Data entries
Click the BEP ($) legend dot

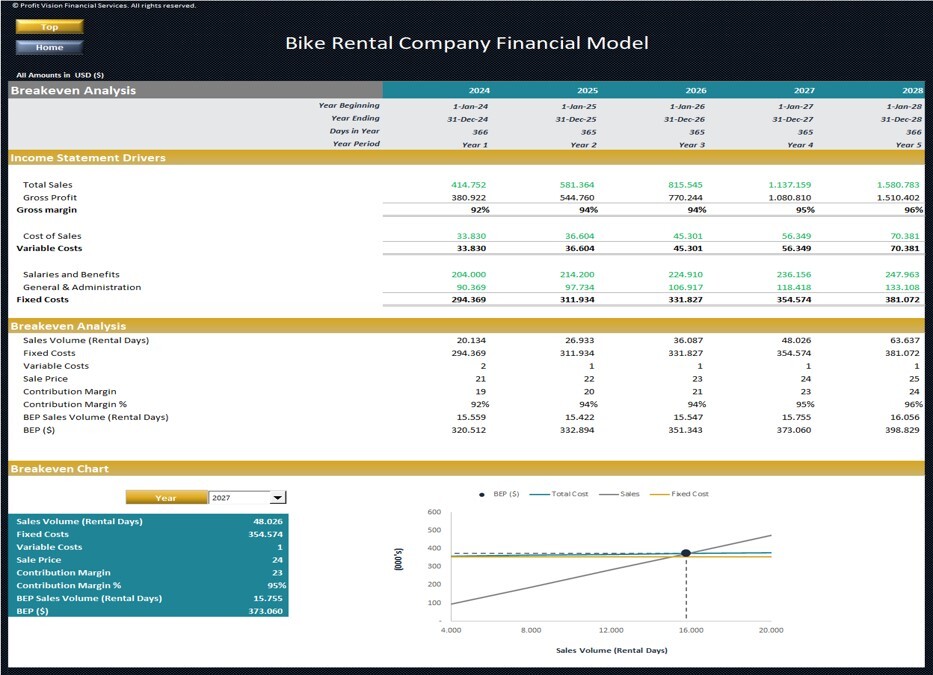481,495
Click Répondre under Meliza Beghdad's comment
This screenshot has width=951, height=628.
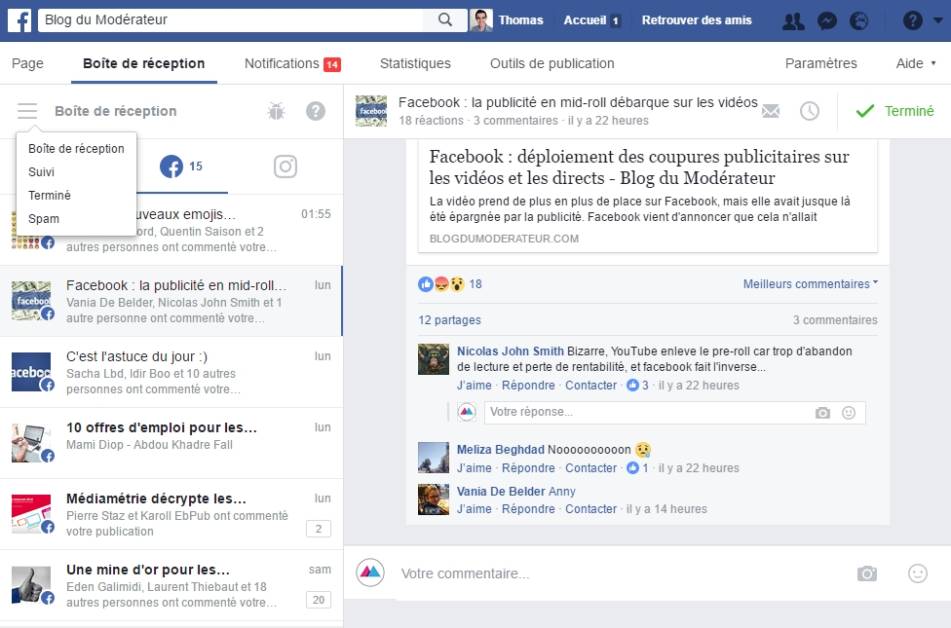(528, 468)
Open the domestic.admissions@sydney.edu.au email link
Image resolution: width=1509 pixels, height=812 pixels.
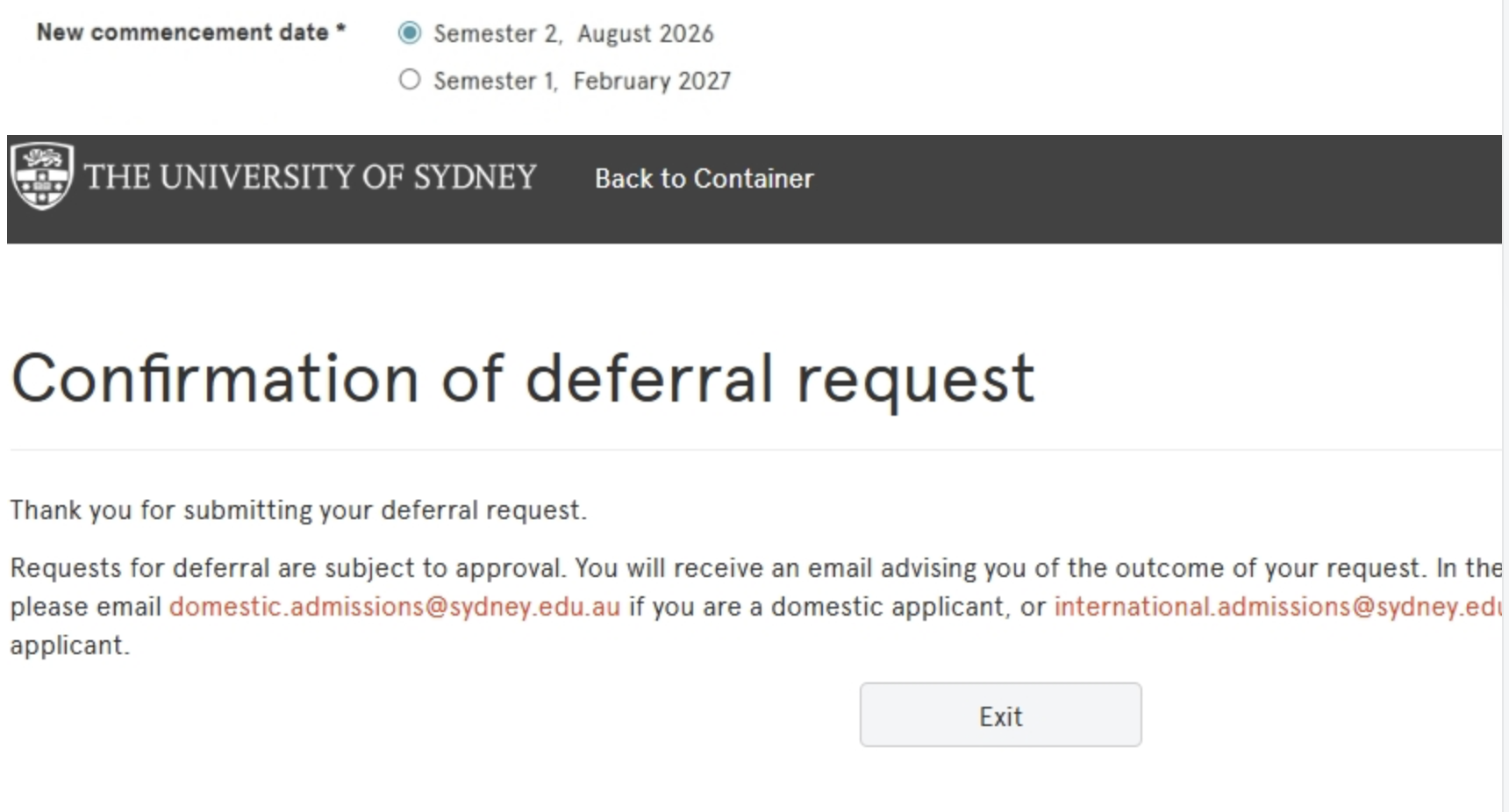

- [TASK DETAILS]: Now transcribe all the entries above exactly, so that no picture is carried over.

- [YOUR SOLUTION]:
Click the BEP ($) legend dot

481,495
Click Répondre under Meliza Beghdad's comment
This screenshot has width=951, height=628.
(528, 468)
Open the domestic.admissions@sydney.edu.au email link
Image resolution: width=1509 pixels, height=812 pixels.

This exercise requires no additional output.